Bush and his aides reject such claims. They say it is essential that a president receive candid advice from advisers not subject to congressional subpoenas. They have tried to restore vital executive branch powers they feel eroded during the Watergate and Vietnam War eras.

Many congressional Republicans support them, saying Democratic-led inquiries too often overreach. "The legislative branch has focused on investigations, subpoenas, condemnations, attacks, calls for impeachment, calls for contempt," said Sen. Kit Bond, R-Mo.

But even Bush loyalists such as Bond say the administration's penchant for secrecy goes too far in some areas.

Bond, the Senate Intelligence Committee's top Republican, long has urged the administration to release a CIA inspector general's report on the Sept. 11 attacks. "Just get it out there and get it over with," he said.

Bush drew the greatest bipartisan condemnation, not surprisingly, when he backed investigative tactics that included an FBI night raid in 2006 of Rep. William Jefferson's offices on Capitol Hill.

The U.S. Court of Appeals for the District of Columbia Circuit ruled Friday that the Justice Department violated congressional independence in going through a large number of the Louisiana Democrat's files. Jefferson subsequently was charged with bribery.

Top Republicans, including then-Speaker Dennis Hastert of Illinois, denounced the raid and hailed Friday's ruling. "I felt very strongly that the separation of powers were breached when that happened," Hastert said.

Republicans in Congress tend to back Bush more strongly on issues that do not hit so close to home. But many Democrats and outside analysts say the administration is virtually spoiling for legal fights to re-examine where the executive-legislative balance of power lies.

Democrats hooted when Vice President Dick Cheney recently asserted that neither Congress nor the executive branch could probe his actions.

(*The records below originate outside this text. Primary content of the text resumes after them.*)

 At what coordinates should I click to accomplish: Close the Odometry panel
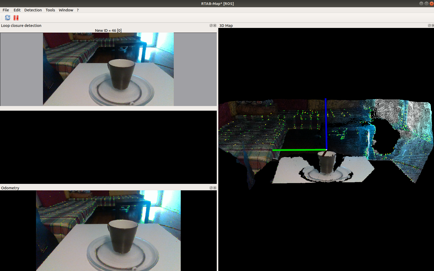point(215,188)
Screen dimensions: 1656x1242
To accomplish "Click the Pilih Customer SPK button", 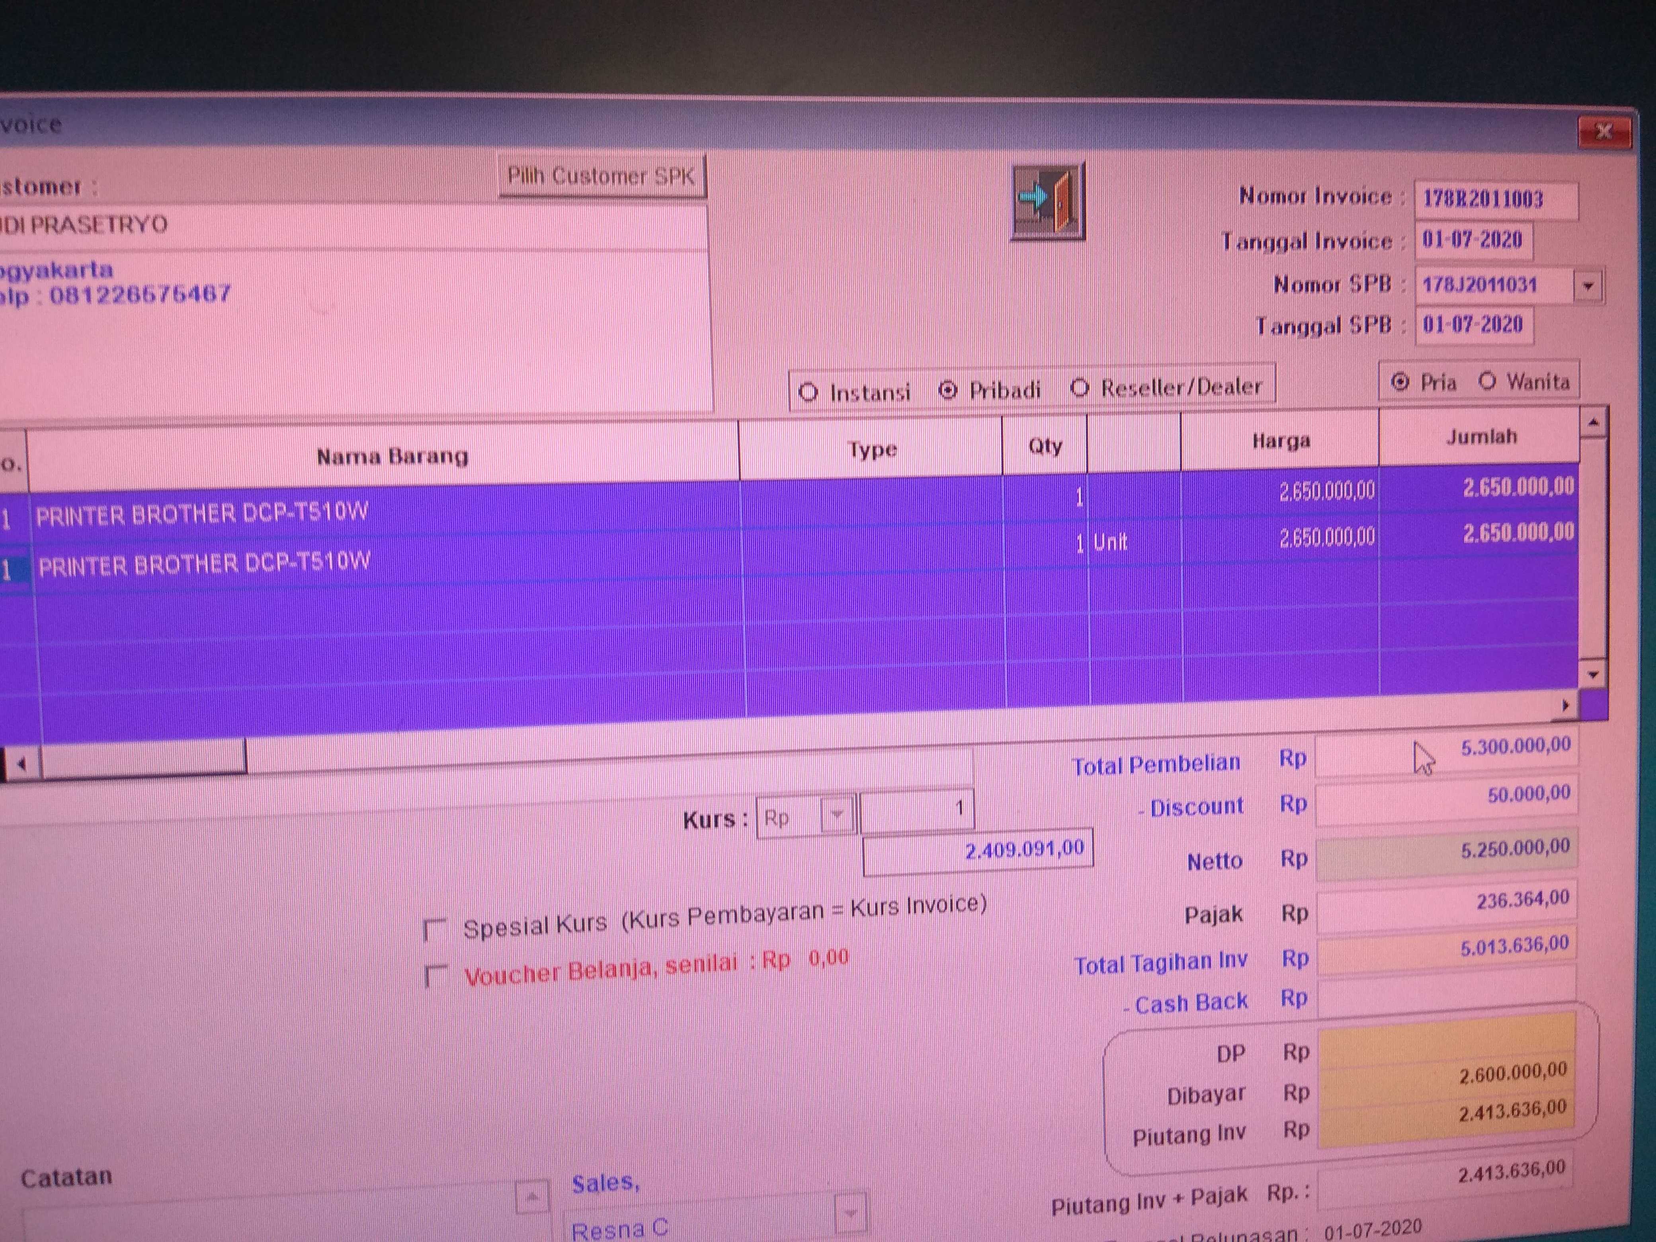I will point(601,177).

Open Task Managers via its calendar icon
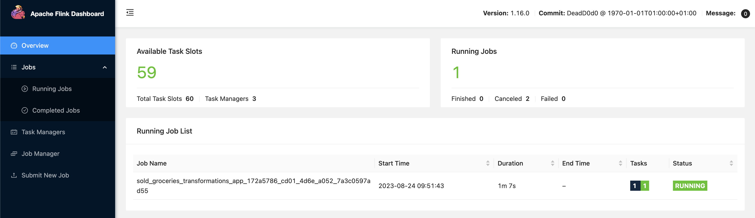pos(14,132)
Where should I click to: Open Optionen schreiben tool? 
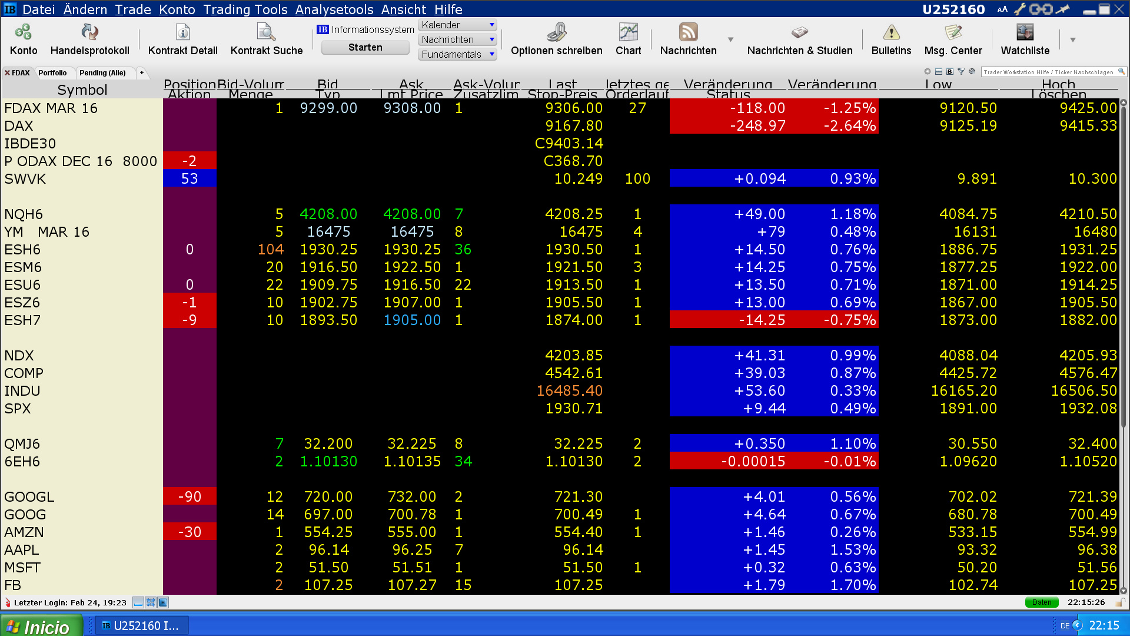(556, 32)
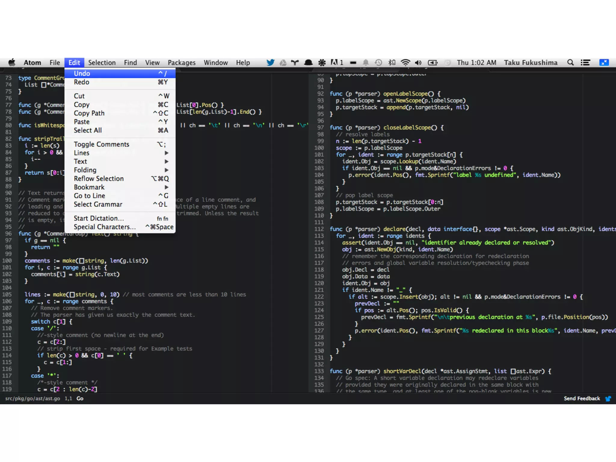Choose Toggle Comments from Edit menu

(102, 144)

Perhaps the action most likely to trigger a showdown over Bush's repeated claims of executive privilege was last month's House committee vote to launch contempt charges against former White House counsel Harriet Miers. Bush has asserted executive privilege in refusing to let her testify in Congress' probe of the firing of several federal prosecutors.

Legal scholars say executive privilege is an imprecise term asserted by several presidents but never fully settled by the courts. The Miers case, some say, could be a good test of how to balance a president's need for private advice against Congress's need to oversee executive branch actions that might include political abuses.

"There will be more courts," Senate Judiciary Committee Chairman Patrick Leahy, D-Vt., said Friday. "This administration takes a position that no administration has, certainly since Marbury v. Madison, that somehow they are above the law," he said, referring to the 1803 Supreme Court decision establishing judicial reviews.

Bruce Fein, a Washington lawyer who was an associate deputy attorney general in the Reagan administration, fears Congress is not fighting hard enough to parry Bush's claims of executive privilege.

"The Bush administration is close to reducing Congress to wallpaper, when it comes to oversight, if Congress does not respond" more forcefully, he said.

Republicans, he added, may come to regret the precedents that Bush is asserting.

"I tell my Republican friends that Hillary Clinton will be the president some day," Fein said. "They just don't get it."